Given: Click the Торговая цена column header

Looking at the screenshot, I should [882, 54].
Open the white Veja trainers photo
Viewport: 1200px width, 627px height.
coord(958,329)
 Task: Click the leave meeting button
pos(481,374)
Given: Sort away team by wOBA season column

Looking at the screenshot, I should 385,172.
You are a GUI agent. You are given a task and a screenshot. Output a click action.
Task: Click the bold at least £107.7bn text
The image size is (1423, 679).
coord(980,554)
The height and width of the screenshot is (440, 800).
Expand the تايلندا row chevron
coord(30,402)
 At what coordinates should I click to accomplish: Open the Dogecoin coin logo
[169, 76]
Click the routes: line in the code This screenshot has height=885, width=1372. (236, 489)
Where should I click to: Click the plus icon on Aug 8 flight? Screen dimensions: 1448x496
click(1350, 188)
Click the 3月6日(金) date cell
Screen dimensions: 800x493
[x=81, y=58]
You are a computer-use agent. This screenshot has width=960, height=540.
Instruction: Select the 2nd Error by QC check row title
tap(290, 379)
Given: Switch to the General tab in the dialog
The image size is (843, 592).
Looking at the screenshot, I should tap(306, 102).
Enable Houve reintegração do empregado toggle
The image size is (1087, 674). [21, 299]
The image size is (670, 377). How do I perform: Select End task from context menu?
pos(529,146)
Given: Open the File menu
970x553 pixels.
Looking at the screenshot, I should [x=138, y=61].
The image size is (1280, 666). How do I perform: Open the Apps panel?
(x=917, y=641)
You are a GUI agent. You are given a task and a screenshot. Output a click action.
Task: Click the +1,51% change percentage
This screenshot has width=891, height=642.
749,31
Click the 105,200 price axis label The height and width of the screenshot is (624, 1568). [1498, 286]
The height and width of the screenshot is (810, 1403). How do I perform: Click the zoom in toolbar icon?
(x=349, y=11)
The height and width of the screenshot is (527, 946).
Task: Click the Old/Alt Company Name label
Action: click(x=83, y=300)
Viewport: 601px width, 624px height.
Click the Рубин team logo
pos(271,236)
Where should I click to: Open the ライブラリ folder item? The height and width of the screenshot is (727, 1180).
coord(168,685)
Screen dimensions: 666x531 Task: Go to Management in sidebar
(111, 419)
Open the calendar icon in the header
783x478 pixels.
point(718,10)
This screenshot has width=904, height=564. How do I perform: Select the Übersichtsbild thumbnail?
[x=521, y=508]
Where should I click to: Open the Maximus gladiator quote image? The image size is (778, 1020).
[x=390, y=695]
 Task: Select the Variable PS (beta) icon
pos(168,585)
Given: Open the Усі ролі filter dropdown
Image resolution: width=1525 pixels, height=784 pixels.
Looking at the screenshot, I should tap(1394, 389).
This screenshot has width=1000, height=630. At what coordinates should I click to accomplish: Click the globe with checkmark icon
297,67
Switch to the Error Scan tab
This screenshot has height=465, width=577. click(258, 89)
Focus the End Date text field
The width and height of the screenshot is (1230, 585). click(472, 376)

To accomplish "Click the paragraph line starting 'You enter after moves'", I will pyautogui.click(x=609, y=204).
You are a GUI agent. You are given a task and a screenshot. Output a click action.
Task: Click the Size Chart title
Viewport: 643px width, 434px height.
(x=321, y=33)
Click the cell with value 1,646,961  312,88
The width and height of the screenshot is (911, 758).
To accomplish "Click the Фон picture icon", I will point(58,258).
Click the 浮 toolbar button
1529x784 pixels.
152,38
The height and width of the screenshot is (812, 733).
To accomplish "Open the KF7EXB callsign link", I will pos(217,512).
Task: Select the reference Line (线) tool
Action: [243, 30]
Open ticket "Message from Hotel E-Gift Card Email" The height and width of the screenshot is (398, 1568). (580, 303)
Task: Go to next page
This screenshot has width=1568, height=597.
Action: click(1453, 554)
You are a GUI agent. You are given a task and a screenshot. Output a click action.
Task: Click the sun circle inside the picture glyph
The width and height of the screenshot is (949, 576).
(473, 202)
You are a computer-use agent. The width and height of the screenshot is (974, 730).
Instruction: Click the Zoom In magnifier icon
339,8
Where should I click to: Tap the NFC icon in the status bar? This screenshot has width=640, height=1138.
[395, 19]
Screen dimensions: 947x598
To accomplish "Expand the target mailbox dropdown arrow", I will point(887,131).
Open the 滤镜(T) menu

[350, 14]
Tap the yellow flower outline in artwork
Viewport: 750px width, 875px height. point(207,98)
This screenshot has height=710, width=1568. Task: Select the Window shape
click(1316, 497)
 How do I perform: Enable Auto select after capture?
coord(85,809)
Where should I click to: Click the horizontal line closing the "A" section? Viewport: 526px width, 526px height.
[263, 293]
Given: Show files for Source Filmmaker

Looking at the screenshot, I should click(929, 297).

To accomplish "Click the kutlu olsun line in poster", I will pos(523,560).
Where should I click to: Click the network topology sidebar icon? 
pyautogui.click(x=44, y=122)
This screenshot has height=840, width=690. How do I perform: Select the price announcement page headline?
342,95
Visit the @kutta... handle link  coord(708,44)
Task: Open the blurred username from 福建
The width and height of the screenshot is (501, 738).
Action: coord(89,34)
-*-*-
What the task requires: Only the number is needed. Say how many lines of the entries contain "cell".

Solution to this task: 2